Duration: The initiative spans from 2025 to 2035, representing a community-driven proposal rather than an officially approved government strategy.
Investment: A projected €65 million in national funding is required through 2035 to support research, infrastructure, commercialization, and talent development in the quantum sector, underlining Lithuania’s ambition to become a regional leader.
The agenda provides a detailed roadmap, positioning Lithuania as a regional leader in quantum technologies. It focuses on four core pillars: quantum computing, quantum simulation, quantum communication, and quantum sensing and metrology. Critical sectors such as healthcare, national security, biotechnology, energy, and advanced materials are highlighted for their potential applications through quantum technologies, rather than as officially designated national priority areas. This aligns with Lithuania's vision of evolving into a high-value, innovation-driven economy.

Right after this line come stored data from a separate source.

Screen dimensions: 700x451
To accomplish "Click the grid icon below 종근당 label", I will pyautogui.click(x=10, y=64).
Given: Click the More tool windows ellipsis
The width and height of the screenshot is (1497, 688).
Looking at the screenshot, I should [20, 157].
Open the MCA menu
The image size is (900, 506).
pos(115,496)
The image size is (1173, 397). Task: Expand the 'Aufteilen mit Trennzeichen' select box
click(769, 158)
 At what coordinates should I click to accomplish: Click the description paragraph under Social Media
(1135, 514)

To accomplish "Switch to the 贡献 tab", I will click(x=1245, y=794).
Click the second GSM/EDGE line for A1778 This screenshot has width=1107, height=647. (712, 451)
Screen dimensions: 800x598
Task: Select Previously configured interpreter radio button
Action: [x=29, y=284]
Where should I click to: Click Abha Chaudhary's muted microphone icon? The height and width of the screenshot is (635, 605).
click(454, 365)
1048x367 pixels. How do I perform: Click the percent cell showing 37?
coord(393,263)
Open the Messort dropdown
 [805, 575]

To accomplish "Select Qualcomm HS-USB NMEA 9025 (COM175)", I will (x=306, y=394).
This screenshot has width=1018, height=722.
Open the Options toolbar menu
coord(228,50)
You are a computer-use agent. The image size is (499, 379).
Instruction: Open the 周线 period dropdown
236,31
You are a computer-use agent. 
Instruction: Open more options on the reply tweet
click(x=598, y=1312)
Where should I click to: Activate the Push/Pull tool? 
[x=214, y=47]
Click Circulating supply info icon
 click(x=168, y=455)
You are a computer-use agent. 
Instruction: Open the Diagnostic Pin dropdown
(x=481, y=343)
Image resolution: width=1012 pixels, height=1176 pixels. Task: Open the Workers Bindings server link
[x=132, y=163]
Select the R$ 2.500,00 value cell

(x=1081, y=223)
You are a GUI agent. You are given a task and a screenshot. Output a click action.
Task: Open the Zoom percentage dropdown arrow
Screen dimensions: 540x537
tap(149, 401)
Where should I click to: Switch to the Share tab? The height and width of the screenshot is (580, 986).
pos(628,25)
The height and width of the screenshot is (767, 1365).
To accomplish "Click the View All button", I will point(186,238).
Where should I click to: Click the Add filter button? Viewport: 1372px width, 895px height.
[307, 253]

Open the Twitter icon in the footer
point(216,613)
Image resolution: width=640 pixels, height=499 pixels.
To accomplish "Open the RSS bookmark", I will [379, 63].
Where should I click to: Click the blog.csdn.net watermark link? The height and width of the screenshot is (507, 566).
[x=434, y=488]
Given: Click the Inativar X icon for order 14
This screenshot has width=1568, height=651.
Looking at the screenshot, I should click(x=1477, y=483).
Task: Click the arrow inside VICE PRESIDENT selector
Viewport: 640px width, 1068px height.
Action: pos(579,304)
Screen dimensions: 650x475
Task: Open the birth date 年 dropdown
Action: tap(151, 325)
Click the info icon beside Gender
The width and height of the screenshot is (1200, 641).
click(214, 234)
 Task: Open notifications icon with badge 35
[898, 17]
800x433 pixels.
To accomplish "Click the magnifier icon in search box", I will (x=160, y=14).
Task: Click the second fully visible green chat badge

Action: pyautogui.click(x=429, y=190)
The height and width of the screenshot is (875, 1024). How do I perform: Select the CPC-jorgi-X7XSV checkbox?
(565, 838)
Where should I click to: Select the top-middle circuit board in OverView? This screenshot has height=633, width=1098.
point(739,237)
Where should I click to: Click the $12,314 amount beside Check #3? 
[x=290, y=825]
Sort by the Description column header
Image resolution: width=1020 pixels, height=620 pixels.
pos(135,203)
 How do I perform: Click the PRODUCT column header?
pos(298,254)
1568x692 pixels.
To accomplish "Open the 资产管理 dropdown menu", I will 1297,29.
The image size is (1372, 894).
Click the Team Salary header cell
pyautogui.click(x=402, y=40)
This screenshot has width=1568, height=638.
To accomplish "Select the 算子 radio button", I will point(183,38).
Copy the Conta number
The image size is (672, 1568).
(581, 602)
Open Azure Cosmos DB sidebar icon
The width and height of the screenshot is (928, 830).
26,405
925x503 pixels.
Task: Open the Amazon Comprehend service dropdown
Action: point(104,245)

Lithuania's strong scientific foundation in lasers, photonics, and materials science supports the agenda, with over ten active research groups already contributing across all quantum technology areas. Key proposals include the establishment of a national quantum technologies program, a dedicated Quantum Hub, and the integration of quantum content into higher education curricula. Additionally, there is a call for the enhancement of high-performance computing (HPC) infrastructure to support hybrid quantum-classical computing, increased involvement in EU and NATO quantum initiatives, and investment in secure quantum communication infrastructure.
Lithuania is strategically positioned to act as a Nordic–Baltic bridge by facilitating federated access to testbeds and cleanrooms, co-funding joint postdoc and industry placements with countries like Finland, Sweden, and Denmark, and positioning Lithuanian pilots as cross-border use cases in secure communication and sensing. This role is presented as a strategic opportunity rather than a formalized position in the Agenda.
Commercialization is a key focus, with recommendations to capitalize on Lithuania’s strengths in enabling technologies and enhance collaboration between academia and industry. At the same time, the Agenda underlines current gaps: Lithuania lacks dedicated quantum technology startups, and talent shortages remain a key challenge. Addressing these weaknesses is essential alongside fostering commercialization opportunities.
Additionally, the strategy addresses national security risks posed by quantum technologies by advocating for post-quantum cryptography adoption and secure communication systems development. Participation in international quantum technology projects and networks is considered crucial to achieving a globally competitive ecosystem.
Overall, the Agenda offers a community-driven framework to leverage quantum technologies for economic growth, technological sovereignty, and societal benefits.